Jonathan Leslie

Personal information
- Born: December 1950 (age 75) Kasulu, Tanzania

Sport
- Country: British (English)
- Handedness: Right-handed

Medal record
Men's squash
Representing Great Britain
World Team Championships
| Gold medal – first place | 1976 Birmingham | Team |
| Gold medal – first place | 1979 Brisbane | Team |
Representing England
European Team Championships
| Gold medal – first place | 1975 Dublin | Team |
| Gold medal – first place | 1976 Brussels | Team |
| Gold medal – first place | 1977 Sheffield | Team |
| Gold medal – first place | 1978 Amsterdam | Team |
British Amateur Championships
| Gold medal – first place | 1979/1980 | singles |

= Jonathan Leslie =

English squash player

Jonathan Charles Alexander Leslie (born December 1950) is a Tanzanian born, former international squash player from England and former CEO of Nikanor plc.

== Biography ==
Leslie was born in Kasulu, Tanzania, was educated at Rugby School and studied at Trinity College, Oxford in the University of Oxford. He represented the Oxford University squash team for the 1971 and 1972 varsity matches.

He was a member of the West Wycombe Squash Club and represented Buckinghamshire at county level and was the county champion in 1972 and 1973.

Leslie was the inaugural winner of the British Closed Championships in 1974 and would win it again in 1976.

His finest success came at the 1976 Men's World Team Squash Championships, when he helped Great Britain become world champions with Stuart Courtney, Philip Ayton and Ian Robinson. He would record a second World title success at the 1979 Men's World Team Squash Championships and would also win the British Amateur Squash Championships during the 1979/80 season, defeating Ross Norman in the final.
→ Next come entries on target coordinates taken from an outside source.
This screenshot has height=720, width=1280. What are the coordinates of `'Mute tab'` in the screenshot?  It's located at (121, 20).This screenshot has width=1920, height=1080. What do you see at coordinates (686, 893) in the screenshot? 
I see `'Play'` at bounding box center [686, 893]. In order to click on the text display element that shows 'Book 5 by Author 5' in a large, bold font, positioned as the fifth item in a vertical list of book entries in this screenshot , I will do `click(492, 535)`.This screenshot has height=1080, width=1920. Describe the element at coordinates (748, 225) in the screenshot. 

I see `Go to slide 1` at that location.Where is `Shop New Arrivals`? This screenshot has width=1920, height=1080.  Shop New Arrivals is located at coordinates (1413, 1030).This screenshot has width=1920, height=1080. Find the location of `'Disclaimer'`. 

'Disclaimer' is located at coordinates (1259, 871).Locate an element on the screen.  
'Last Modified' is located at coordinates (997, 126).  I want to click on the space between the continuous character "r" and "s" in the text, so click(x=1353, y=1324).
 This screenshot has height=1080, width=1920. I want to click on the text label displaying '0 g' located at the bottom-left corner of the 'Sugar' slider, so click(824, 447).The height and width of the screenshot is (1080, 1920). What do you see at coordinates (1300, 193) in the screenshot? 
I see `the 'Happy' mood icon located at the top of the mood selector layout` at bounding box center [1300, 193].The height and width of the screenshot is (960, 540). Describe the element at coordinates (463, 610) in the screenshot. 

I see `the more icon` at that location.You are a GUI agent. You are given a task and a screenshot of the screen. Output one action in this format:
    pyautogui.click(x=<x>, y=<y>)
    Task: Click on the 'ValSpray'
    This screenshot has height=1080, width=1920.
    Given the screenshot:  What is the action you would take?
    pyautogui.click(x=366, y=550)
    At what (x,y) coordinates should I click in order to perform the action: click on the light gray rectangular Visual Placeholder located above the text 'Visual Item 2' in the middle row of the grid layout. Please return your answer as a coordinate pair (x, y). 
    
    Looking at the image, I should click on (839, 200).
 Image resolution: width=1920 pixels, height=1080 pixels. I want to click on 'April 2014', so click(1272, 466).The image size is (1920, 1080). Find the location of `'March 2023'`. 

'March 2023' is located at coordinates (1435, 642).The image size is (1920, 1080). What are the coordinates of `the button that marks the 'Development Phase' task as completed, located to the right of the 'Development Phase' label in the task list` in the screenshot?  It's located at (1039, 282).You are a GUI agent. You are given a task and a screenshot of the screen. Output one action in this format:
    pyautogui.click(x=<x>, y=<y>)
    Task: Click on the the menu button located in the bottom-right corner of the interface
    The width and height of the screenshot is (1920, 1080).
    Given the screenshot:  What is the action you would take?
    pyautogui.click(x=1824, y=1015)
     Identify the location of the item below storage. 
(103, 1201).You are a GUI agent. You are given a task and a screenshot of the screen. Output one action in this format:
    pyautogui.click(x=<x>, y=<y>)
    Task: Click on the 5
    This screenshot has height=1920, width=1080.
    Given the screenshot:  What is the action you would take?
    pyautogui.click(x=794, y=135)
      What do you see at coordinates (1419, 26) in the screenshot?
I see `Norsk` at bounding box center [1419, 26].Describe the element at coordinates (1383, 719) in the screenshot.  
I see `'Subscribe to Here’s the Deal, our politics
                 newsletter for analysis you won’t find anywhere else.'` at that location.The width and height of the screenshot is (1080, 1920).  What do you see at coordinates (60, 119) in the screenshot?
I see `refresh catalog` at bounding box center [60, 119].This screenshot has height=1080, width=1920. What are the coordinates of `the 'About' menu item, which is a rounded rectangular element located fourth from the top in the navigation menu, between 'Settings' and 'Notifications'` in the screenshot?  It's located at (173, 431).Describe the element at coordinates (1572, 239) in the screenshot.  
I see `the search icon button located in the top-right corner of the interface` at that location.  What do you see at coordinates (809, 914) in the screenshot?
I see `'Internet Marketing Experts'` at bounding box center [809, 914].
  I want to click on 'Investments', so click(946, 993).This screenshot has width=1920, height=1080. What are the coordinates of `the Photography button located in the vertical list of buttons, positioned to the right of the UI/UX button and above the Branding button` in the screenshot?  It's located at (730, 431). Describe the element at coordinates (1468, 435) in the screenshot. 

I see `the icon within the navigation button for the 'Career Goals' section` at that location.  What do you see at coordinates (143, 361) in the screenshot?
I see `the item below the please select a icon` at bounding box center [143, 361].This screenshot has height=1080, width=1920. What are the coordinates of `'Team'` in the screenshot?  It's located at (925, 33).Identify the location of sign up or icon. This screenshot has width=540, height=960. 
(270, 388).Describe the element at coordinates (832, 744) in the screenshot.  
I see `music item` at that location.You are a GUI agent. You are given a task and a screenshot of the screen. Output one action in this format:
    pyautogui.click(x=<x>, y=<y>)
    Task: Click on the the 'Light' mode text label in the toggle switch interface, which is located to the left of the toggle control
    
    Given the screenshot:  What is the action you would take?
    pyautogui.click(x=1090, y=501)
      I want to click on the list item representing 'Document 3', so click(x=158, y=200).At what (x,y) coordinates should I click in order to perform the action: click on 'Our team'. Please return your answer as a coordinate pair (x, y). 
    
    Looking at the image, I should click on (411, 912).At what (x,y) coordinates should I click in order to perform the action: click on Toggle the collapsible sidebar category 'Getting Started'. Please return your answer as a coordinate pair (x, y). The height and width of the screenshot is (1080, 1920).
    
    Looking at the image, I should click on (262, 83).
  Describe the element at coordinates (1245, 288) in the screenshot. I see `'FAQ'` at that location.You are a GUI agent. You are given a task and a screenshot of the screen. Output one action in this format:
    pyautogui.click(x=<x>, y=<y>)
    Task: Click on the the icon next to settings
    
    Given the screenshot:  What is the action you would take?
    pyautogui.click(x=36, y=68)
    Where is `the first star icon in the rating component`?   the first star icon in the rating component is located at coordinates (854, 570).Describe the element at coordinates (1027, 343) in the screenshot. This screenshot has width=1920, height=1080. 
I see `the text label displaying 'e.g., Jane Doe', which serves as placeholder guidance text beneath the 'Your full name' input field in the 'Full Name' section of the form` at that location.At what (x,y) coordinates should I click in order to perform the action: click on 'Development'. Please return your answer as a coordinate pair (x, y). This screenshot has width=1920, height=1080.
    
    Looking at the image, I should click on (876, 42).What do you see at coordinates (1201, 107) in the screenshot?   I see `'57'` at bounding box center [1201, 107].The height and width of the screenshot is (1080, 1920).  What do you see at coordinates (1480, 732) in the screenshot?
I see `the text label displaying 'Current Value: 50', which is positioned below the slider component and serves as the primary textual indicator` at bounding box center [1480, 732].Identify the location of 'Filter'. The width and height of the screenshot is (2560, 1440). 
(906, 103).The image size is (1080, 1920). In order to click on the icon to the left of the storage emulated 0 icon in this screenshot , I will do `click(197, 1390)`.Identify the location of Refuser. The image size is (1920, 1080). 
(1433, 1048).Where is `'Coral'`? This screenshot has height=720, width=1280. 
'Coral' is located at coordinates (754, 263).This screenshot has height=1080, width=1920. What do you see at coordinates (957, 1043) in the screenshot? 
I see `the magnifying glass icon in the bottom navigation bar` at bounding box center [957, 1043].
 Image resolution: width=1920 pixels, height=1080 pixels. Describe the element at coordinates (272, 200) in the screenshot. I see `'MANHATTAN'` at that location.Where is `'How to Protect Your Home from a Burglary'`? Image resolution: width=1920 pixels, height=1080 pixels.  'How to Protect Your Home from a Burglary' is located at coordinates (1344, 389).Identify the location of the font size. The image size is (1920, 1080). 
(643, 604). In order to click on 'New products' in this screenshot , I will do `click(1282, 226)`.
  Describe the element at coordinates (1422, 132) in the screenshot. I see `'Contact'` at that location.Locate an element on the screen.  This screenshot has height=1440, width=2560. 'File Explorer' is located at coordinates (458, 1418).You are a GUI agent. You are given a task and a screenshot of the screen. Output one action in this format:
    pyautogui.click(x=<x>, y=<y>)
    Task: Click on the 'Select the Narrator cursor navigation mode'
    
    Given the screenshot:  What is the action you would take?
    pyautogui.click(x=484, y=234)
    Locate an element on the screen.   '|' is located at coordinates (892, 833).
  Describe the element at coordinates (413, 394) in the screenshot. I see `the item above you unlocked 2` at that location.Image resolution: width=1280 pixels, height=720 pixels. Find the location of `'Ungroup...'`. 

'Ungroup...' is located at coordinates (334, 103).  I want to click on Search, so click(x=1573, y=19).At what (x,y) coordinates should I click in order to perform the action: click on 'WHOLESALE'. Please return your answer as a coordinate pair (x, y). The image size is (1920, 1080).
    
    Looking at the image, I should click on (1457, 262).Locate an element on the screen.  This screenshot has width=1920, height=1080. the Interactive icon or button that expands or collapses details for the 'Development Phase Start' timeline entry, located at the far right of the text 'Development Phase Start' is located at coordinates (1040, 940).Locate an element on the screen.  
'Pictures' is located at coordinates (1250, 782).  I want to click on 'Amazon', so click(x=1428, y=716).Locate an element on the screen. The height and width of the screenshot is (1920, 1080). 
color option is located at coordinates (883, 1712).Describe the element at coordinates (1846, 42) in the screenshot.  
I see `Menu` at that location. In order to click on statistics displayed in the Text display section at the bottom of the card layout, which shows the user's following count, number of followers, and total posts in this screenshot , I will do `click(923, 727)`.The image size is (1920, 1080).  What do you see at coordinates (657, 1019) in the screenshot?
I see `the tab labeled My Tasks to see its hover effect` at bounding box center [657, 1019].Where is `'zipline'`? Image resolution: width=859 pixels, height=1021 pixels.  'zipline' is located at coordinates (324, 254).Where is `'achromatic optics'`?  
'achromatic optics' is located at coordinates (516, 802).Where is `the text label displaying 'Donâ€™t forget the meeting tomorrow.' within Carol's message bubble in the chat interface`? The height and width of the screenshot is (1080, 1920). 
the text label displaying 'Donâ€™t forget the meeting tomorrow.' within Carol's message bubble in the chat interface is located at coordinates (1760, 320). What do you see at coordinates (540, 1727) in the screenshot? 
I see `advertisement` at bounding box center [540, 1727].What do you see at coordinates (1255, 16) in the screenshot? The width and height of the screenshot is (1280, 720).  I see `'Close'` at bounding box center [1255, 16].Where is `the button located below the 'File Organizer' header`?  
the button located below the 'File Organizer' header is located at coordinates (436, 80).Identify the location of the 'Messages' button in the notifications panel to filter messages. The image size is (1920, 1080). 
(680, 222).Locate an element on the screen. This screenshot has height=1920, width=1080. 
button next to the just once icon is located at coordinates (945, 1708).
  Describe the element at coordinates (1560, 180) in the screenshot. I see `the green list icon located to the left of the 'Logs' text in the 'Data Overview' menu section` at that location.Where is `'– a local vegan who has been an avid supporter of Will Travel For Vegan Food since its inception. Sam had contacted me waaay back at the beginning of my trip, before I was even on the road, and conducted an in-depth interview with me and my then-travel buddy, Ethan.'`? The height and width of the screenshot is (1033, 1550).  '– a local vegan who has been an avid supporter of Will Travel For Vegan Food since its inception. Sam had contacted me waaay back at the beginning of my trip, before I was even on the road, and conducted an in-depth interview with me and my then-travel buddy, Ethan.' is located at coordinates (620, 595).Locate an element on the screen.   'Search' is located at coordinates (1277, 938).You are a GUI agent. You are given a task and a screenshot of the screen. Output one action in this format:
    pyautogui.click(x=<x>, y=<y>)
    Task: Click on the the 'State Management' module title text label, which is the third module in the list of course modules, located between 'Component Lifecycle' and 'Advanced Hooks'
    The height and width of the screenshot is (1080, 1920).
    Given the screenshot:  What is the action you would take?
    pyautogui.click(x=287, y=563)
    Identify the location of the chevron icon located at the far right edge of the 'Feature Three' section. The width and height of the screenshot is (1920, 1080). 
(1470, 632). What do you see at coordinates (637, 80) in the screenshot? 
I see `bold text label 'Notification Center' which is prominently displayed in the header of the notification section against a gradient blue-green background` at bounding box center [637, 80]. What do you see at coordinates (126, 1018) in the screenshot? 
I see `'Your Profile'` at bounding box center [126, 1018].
Leslie also won four gold medals for the England men's national squash team at the European Squash Team Championships in 1975, 1976, 1977 and 1978. He reached the number 1 ranking in the United Kingdom in December 1976.

Leslie was a barrister by trade and was called to the bar in 1974.

After retiring from playing he continued working as a barrister before becoming Chief Executive Officer of Nikanor Plc and branches of the Rio Tinto (corporation).